Records provided:

--

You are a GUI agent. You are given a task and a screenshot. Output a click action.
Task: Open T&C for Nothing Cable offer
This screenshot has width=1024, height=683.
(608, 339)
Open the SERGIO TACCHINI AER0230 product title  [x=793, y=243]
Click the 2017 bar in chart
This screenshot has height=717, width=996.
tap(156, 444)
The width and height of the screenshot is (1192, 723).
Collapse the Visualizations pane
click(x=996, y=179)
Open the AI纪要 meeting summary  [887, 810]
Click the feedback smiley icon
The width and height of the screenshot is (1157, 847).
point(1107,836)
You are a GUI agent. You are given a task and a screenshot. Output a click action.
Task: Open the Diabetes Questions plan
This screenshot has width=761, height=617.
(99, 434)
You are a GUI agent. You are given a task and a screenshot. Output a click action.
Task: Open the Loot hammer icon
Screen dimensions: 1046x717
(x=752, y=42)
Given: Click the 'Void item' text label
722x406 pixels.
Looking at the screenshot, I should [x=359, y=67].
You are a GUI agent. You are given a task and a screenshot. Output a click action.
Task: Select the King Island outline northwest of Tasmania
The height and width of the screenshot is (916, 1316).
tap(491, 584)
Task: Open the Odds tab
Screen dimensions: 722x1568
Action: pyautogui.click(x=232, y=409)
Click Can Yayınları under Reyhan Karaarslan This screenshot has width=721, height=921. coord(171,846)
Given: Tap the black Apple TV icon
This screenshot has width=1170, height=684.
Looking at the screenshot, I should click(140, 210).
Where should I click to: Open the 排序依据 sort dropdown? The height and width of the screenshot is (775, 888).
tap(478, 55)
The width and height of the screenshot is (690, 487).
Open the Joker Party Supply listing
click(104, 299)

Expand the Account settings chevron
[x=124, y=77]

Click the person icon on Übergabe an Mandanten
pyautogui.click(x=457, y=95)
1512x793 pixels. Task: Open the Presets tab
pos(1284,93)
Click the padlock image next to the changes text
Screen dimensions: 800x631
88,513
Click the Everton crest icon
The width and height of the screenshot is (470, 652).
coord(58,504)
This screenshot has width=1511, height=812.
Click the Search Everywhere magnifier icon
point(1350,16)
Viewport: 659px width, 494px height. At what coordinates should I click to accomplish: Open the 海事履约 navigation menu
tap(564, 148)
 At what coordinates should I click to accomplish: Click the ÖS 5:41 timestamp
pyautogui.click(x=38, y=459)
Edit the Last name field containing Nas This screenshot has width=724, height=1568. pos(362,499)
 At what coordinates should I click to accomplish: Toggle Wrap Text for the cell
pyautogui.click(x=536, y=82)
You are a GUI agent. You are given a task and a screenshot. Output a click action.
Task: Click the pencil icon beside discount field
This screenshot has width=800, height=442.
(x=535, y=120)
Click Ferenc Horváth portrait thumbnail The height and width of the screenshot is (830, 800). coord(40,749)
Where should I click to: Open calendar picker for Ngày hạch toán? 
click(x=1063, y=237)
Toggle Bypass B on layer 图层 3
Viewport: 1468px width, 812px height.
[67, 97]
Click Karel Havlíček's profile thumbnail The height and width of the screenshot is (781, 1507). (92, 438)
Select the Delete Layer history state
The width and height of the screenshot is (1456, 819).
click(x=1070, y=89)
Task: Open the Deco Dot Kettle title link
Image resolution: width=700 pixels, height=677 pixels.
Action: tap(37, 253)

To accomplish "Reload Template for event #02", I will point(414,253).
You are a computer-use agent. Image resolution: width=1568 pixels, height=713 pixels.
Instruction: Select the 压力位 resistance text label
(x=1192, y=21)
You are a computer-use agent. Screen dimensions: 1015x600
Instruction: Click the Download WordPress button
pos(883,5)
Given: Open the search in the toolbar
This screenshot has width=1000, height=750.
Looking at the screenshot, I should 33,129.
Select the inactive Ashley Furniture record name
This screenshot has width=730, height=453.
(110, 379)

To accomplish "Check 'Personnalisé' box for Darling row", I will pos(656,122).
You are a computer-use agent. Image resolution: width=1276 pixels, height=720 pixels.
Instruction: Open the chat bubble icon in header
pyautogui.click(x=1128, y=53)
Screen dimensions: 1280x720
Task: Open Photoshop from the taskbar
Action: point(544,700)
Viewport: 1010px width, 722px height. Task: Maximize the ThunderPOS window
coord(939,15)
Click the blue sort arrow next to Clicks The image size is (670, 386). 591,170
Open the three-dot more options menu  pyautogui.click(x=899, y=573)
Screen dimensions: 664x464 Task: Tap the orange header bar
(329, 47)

--

What needs to be done:
Set down the full listing once more, exactly as written.

Solution for this exercise:
You are a GUI agent. You are given a task and a screenshot. Output a click action.
Task: Open T&C for Nothing Cable offer
This screenshot has width=1024, height=683.
(608, 339)
Open the SERGIO TACCHINI AER0230 product title  [x=793, y=243]
Click the 2017 bar in chart
This screenshot has height=717, width=996.
tap(156, 444)
The width and height of the screenshot is (1192, 723).
Collapse the Visualizations pane
click(x=996, y=179)
Open the AI纪要 meeting summary  [887, 810]
Click the feedback smiley icon
The width and height of the screenshot is (1157, 847).
point(1107,836)
You are a GUI agent. You are given a task and a screenshot. Output a click action.
Task: Open the Diabetes Questions plan
This screenshot has width=761, height=617.
(99, 434)
You are a GUI agent. You are given a task and a screenshot. Output a click action.
Task: Open the Loot hammer icon
Screen dimensions: 1046x717
(x=752, y=42)
Given: Click the 'Void item' text label
722x406 pixels.
Looking at the screenshot, I should [x=359, y=67].
You are a GUI agent. You are given a task and a screenshot. Output a click action.
Task: Select the King Island outline northwest of Tasmania
The height and width of the screenshot is (916, 1316).
tap(491, 584)
Task: Open the Odds tab
Screen dimensions: 722x1568
Action: pyautogui.click(x=232, y=409)
Click Can Yayınları under Reyhan Karaarslan This screenshot has width=721, height=921. coord(171,846)
Given: Tap the black Apple TV icon
This screenshot has width=1170, height=684.
Looking at the screenshot, I should click(140, 210).
Where should I click to: Open the 排序依据 sort dropdown? The height and width of the screenshot is (775, 888).
tap(478, 55)
The width and height of the screenshot is (690, 487).
Open the Joker Party Supply listing
click(104, 299)

Expand the Account settings chevron
[x=124, y=77]

Click the person icon on Übergabe an Mandanten
pyautogui.click(x=457, y=95)
1512x793 pixels. Task: Open the Presets tab
pos(1284,93)
Click the padlock image next to the changes text
Screen dimensions: 800x631
88,513
Click the Everton crest icon
The width and height of the screenshot is (470, 652).
coord(58,504)
This screenshot has width=1511, height=812.
Click the Search Everywhere magnifier icon
point(1350,16)
Viewport: 659px width, 494px height. At what coordinates should I click to accomplish: Open the 海事履约 navigation menu
tap(564, 148)
 At what coordinates should I click to accomplish: Click the ÖS 5:41 timestamp
pyautogui.click(x=38, y=459)
Edit the Last name field containing Nas This screenshot has width=724, height=1568. pos(362,499)
 At what coordinates should I click to accomplish: Toggle Wrap Text for the cell
pyautogui.click(x=536, y=82)
You are a GUI agent. You are given a task and a screenshot. Output a click action.
Task: Click the pencil icon beside discount field
This screenshot has width=800, height=442.
(x=535, y=120)
Click Ferenc Horváth portrait thumbnail The height and width of the screenshot is (830, 800). coord(40,749)
Where should I click to: Open calendar picker for Ngày hạch toán? 
click(x=1063, y=237)
Toggle Bypass B on layer 图层 3
Viewport: 1468px width, 812px height.
[67, 97]
Click Karel Havlíček's profile thumbnail The height and width of the screenshot is (781, 1507). (92, 438)
Select the Delete Layer history state
The width and height of the screenshot is (1456, 819).
click(x=1070, y=89)
Task: Open the Deco Dot Kettle title link
Image resolution: width=700 pixels, height=677 pixels.
Action: tap(37, 253)

To accomplish "Reload Template for event #02", I will point(414,253).
You are a computer-use agent. Image resolution: width=1568 pixels, height=713 pixels.
Instruction: Select the 压力位 resistance text label
(x=1192, y=21)
You are a computer-use agent. Screen dimensions: 1015x600
Instruction: Click the Download WordPress button
pos(883,5)
Given: Open the search in the toolbar
This screenshot has width=1000, height=750.
Looking at the screenshot, I should 33,129.
Select the inactive Ashley Furniture record name
This screenshot has width=730, height=453.
(110, 379)

To accomplish "Check 'Personnalisé' box for Darling row", I will pos(656,122).
You are a computer-use agent. Image resolution: width=1276 pixels, height=720 pixels.
Instruction: Open the chat bubble icon in header
pyautogui.click(x=1128, y=53)
Screen dimensions: 1280x720
Task: Open Photoshop from the taskbar
Action: point(544,700)
Viewport: 1010px width, 722px height. Task: Maximize the ThunderPOS window
coord(939,15)
Click the blue sort arrow next to Clicks The image size is (670, 386). 591,170
Open the three-dot more options menu  pyautogui.click(x=899, y=573)
Screen dimensions: 664x464 Task: Tap the orange header bar
(329, 47)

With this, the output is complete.